Pharmacological Treatment
Frunevetmab (Solensia) - Detailed Information
Frunevetmab is a felinized monoclonal antibody that targets Nerve Growth Factor (NGF), a key mediator of OA pain. By binding to NGF, frunevetmab prevents NGF from activating pain receptors, thereby reducing chronic pain signals. Unlike NSAIDs, it does not rely on renal or hepatic metabolism for elimination, making it safer for cats with concurrent kidney disease.
Key points: Administered monthly as a subcutaneous injection; improvement may be seen within 7-14 days; maximum effect by second or third dose; safe for cats with IRIS Stage 1-2 CKD; most common side effects are vomiting (occasional) and injection site pain; some cats develop dermatitis/pruritus on head and neck.

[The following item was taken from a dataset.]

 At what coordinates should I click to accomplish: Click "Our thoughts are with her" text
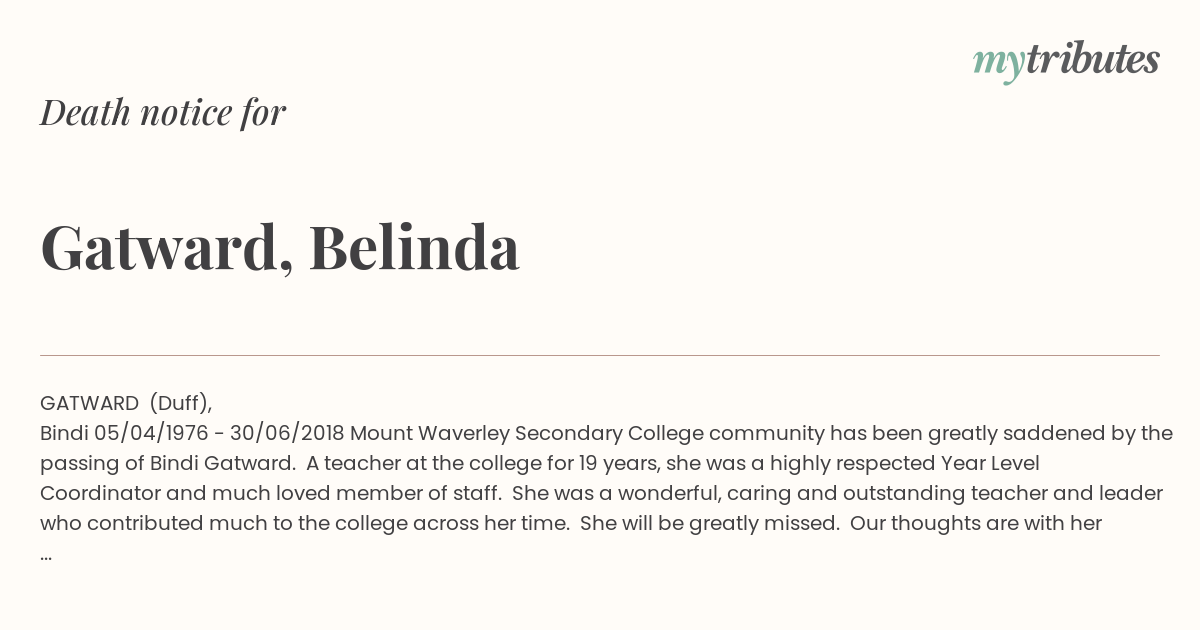(976, 523)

Non-Pharmacological Management
Surgical Options
Surgery is rarely indicated for feline OA and is reserved for cases where conservative management fails. Options include joint fusion (arthrodesis), total joint replacement (less common than in dogs), and femoral head ostectomy for hip disease.
Prognosis
While OA is progressive and incurable, appropriate multimodal management allows most cats to maintain good quality of life with normal life expectancy. Owner education is crucial for compliance and early recognition of disease progression. Regular monitoring and adjustment of treatment protocols are essential.